### Exercise directions:
All entries must be set down once more, precisely as given.

### Provided data:
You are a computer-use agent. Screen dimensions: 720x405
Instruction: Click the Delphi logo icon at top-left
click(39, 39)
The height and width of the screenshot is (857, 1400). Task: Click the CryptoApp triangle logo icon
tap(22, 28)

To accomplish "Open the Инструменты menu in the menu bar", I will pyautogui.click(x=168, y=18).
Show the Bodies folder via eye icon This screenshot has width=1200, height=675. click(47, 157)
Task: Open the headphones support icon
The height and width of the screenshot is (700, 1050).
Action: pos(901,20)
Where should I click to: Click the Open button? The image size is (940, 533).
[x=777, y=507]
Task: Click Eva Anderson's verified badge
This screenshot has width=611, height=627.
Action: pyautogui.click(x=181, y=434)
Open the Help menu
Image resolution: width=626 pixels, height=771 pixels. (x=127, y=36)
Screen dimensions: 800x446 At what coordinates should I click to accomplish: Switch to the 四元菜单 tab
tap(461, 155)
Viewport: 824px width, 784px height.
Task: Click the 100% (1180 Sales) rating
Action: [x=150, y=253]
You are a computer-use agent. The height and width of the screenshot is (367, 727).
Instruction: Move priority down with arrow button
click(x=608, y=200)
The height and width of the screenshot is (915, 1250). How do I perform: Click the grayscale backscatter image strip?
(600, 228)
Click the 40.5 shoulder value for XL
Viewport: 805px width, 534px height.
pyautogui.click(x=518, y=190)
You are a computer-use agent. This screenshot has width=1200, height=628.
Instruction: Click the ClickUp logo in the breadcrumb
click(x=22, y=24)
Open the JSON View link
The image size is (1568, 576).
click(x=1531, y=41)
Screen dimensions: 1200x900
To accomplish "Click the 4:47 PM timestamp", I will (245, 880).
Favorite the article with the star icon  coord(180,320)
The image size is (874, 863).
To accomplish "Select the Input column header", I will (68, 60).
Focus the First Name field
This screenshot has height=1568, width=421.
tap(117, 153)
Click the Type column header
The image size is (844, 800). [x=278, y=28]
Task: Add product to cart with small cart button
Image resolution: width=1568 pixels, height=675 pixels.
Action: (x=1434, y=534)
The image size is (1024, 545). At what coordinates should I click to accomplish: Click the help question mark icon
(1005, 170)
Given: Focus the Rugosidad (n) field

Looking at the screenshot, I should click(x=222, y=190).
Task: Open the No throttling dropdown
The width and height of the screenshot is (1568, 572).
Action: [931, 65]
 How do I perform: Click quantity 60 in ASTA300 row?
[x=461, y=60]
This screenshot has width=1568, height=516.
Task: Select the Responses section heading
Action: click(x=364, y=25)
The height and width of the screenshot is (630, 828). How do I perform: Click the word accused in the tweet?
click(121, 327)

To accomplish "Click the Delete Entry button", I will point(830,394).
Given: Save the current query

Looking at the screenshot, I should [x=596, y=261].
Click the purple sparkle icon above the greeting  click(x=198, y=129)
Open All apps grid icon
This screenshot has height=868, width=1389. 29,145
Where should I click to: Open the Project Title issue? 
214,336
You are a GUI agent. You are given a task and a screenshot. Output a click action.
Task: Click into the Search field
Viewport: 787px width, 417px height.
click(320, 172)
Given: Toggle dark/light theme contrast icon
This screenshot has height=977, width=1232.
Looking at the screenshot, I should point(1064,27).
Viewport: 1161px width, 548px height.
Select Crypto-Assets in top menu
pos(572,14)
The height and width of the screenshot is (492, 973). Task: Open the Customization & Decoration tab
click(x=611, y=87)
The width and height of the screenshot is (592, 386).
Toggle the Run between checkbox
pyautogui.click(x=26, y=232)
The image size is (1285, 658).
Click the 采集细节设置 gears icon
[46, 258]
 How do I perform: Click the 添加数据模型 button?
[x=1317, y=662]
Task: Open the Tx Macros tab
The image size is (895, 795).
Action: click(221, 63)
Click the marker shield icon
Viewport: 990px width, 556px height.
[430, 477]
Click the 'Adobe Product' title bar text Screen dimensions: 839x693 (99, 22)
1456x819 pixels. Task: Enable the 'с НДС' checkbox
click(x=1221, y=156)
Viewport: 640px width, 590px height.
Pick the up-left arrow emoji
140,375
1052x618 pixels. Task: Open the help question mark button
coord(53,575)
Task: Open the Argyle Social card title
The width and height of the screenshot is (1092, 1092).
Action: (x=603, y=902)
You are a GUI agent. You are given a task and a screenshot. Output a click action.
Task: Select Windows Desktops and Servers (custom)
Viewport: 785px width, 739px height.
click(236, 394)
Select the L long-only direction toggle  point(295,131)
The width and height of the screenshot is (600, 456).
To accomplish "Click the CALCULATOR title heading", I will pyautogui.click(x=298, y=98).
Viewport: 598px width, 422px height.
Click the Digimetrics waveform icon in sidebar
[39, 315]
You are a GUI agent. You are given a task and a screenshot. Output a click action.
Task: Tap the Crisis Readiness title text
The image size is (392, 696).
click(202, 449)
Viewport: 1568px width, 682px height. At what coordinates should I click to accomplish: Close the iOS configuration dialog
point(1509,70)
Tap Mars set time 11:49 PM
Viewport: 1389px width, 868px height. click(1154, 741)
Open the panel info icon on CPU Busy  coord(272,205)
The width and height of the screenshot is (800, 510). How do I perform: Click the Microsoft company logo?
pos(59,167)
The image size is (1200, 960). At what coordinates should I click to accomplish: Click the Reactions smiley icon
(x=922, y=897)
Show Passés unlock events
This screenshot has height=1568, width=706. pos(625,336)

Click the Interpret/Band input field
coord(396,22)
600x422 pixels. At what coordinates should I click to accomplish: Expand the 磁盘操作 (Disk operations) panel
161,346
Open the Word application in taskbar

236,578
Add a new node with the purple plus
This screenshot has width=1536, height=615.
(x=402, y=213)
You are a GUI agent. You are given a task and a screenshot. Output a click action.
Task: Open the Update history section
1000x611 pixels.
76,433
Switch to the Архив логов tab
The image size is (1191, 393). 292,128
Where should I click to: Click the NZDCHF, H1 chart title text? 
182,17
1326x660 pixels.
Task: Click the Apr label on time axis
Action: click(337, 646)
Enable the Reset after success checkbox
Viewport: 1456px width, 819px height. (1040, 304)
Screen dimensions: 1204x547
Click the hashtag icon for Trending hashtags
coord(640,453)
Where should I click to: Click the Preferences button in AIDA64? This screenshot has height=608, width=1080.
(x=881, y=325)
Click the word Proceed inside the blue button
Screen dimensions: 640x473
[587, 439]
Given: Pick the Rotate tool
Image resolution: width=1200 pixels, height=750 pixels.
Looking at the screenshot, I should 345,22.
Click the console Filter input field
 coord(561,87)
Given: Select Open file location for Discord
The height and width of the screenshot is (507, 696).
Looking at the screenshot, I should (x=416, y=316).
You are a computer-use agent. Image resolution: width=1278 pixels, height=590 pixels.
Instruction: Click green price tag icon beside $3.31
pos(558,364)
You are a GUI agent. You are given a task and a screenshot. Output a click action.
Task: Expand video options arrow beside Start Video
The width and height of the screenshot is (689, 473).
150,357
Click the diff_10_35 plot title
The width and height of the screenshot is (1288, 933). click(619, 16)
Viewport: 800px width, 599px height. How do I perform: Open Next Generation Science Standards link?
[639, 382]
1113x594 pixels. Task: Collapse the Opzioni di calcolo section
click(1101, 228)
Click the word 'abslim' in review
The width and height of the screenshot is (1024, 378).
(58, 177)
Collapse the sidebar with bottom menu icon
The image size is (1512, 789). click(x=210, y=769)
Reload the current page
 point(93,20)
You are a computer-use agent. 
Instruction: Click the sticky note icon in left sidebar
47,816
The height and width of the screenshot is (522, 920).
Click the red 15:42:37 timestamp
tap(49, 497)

### Output below:
You are a computer-use agent. Screen dimensions: 720x405
Instruction: Click the Delphi logo icon at top-left
click(39, 39)
The height and width of the screenshot is (857, 1400). Task: Click the CryptoApp triangle logo icon
tap(22, 28)

To accomplish "Open the Инструменты menu in the menu bar", I will pyautogui.click(x=168, y=18).
Show the Bodies folder via eye icon This screenshot has width=1200, height=675. click(47, 157)
Task: Open the headphones support icon
The height and width of the screenshot is (700, 1050).
Action: pos(901,20)
Where should I click to: Click the Open button? The image size is (940, 533).
[x=777, y=507]
Task: Click Eva Anderson's verified badge
This screenshot has width=611, height=627.
Action: pyautogui.click(x=181, y=434)
Open the Help menu
Image resolution: width=626 pixels, height=771 pixels. (x=127, y=36)
Screen dimensions: 800x446 At what coordinates should I click to accomplish: Switch to the 四元菜单 tab
tap(461, 155)
Viewport: 824px width, 784px height.
Task: Click the 100% (1180 Sales) rating
Action: [x=150, y=253]
You are a computer-use agent. The height and width of the screenshot is (367, 727).
Instruction: Move priority down with arrow button
click(x=608, y=200)
The height and width of the screenshot is (915, 1250). How do I perform: Click the grayscale backscatter image strip?
(600, 228)
Click the 40.5 shoulder value for XL
Viewport: 805px width, 534px height.
pyautogui.click(x=518, y=190)
You are a computer-use agent. This screenshot has width=1200, height=628.
Instruction: Click the ClickUp logo in the breadcrumb
click(x=22, y=24)
Open the JSON View link
The image size is (1568, 576).
click(x=1531, y=41)
Screen dimensions: 1200x900
To accomplish "Click the 4:47 PM timestamp", I will (245, 880).
Favorite the article with the star icon  coord(180,320)
The image size is (874, 863).
To accomplish "Select the Input column header", I will (68, 60).
Focus the First Name field
This screenshot has height=1568, width=421.
tap(117, 153)
Click the Type column header
The image size is (844, 800). [x=278, y=28]
Task: Add product to cart with small cart button
Image resolution: width=1568 pixels, height=675 pixels.
Action: (x=1434, y=534)
The image size is (1024, 545). At what coordinates should I click to accomplish: Click the help question mark icon
(1005, 170)
Given: Focus the Rugosidad (n) field

Looking at the screenshot, I should click(x=222, y=190).
Task: Open the No throttling dropdown
The width and height of the screenshot is (1568, 572).
Action: [931, 65]
 How do I perform: Click quantity 60 in ASTA300 row?
[x=461, y=60]
This screenshot has width=1568, height=516.
Task: Select the Responses section heading
Action: click(x=364, y=25)
The height and width of the screenshot is (630, 828). How do I perform: Click the word accused in the tweet?
click(121, 327)

To accomplish "Click the Delete Entry button", I will point(830,394).
Given: Save the current query

Looking at the screenshot, I should [x=596, y=261].
Click the purple sparkle icon above the greeting  click(x=198, y=129)
Open All apps grid icon
This screenshot has height=868, width=1389. 29,145
Where should I click to: Open the Project Title issue? 
214,336
You are a GUI agent. You are given a task and a screenshot. Output a click action.
Task: Click into the Search field
Viewport: 787px width, 417px height.
click(320, 172)
Given: Toggle dark/light theme contrast icon
This screenshot has height=977, width=1232.
Looking at the screenshot, I should point(1064,27).
Viewport: 1161px width, 548px height.
Select Crypto-Assets in top menu
pos(572,14)
The height and width of the screenshot is (492, 973). Task: Open the Customization & Decoration tab
click(x=611, y=87)
The width and height of the screenshot is (592, 386).
Toggle the Run between checkbox
pyautogui.click(x=26, y=232)
The image size is (1285, 658).
Click the 采集细节设置 gears icon
[46, 258]
 How do I perform: Click the 添加数据模型 button?
[x=1317, y=662]
Task: Open the Tx Macros tab
The image size is (895, 795).
Action: click(221, 63)
Click the marker shield icon
Viewport: 990px width, 556px height.
[430, 477]
Click the 'Adobe Product' title bar text Screen dimensions: 839x693 (99, 22)
1456x819 pixels. Task: Enable the 'с НДС' checkbox
click(x=1221, y=156)
Viewport: 640px width, 590px height.
Pick the up-left arrow emoji
140,375
1052x618 pixels. Task: Open the help question mark button
coord(53,575)
Task: Open the Argyle Social card title
The width and height of the screenshot is (1092, 1092).
Action: (x=603, y=902)
You are a GUI agent. You are given a task and a screenshot. Output a click action.
Task: Select Windows Desktops and Servers (custom)
Viewport: 785px width, 739px height.
click(236, 394)
Select the L long-only direction toggle  point(295,131)
The width and height of the screenshot is (600, 456).
To accomplish "Click the CALCULATOR title heading", I will pyautogui.click(x=298, y=98).
Viewport: 598px width, 422px height.
Click the Digimetrics waveform icon in sidebar
[39, 315]
You are a GUI agent. You are given a task and a screenshot. Output a click action.
Task: Tap the Crisis Readiness title text
The image size is (392, 696).
click(202, 449)
Viewport: 1568px width, 682px height. At what coordinates should I click to accomplish: Close the iOS configuration dialog
point(1509,70)
Tap Mars set time 11:49 PM
Viewport: 1389px width, 868px height. click(1154, 741)
Open the panel info icon on CPU Busy  coord(272,205)
The width and height of the screenshot is (800, 510). How do I perform: Click the Microsoft company logo?
pos(59,167)
The image size is (1200, 960). At what coordinates should I click to accomplish: Click the Reactions smiley icon
(x=922, y=897)
Show Passés unlock events
This screenshot has height=1568, width=706. pos(625,336)

Click the Interpret/Band input field
coord(396,22)
600x422 pixels. At what coordinates should I click to accomplish: Expand the 磁盘操作 (Disk operations) panel
161,346
Open the Word application in taskbar

236,578
Add a new node with the purple plus
This screenshot has width=1536, height=615.
(x=402, y=213)
You are a GUI agent. You are given a task and a screenshot. Output a click action.
Task: Open the Update history section
1000x611 pixels.
76,433
Switch to the Архив логов tab
The image size is (1191, 393). 292,128
Where should I click to: Click the NZDCHF, H1 chart title text? 
182,17
1326x660 pixels.
Task: Click the Apr label on time axis
Action: click(337, 646)
Enable the Reset after success checkbox
Viewport: 1456px width, 819px height. (1040, 304)
Screen dimensions: 1204x547
Click the hashtag icon for Trending hashtags
coord(640,453)
Where should I click to: Click the Preferences button in AIDA64? This screenshot has height=608, width=1080.
(x=881, y=325)
Click the word Proceed inside the blue button
Screen dimensions: 640x473
[587, 439]
Given: Pick the Rotate tool
Image resolution: width=1200 pixels, height=750 pixels.
Looking at the screenshot, I should 345,22.
Click the console Filter input field
 coord(561,87)
Given: Select Open file location for Discord
The height and width of the screenshot is (507, 696).
Looking at the screenshot, I should (x=416, y=316).
You are a computer-use agent. Image resolution: width=1278 pixels, height=590 pixels.
Instruction: Click green price tag icon beside $3.31
pos(558,364)
You are a GUI agent. You are given a task and a screenshot. Output a click action.
Task: Expand video options arrow beside Start Video
The width and height of the screenshot is (689, 473).
150,357
Click the diff_10_35 plot title
The width and height of the screenshot is (1288, 933). click(619, 16)
Viewport: 800px width, 599px height. How do I perform: Open Next Generation Science Standards link?
[639, 382]
1113x594 pixels. Task: Collapse the Opzioni di calcolo section
click(1101, 228)
Click the word 'abslim' in review
The width and height of the screenshot is (1024, 378).
(58, 177)
Collapse the sidebar with bottom menu icon
The image size is (1512, 789). click(x=210, y=769)
Reload the current page
 point(93,20)
You are a computer-use agent. 
Instruction: Click the sticky note icon in left sidebar
47,816
The height and width of the screenshot is (522, 920).
Click the red 15:42:37 timestamp
tap(49, 497)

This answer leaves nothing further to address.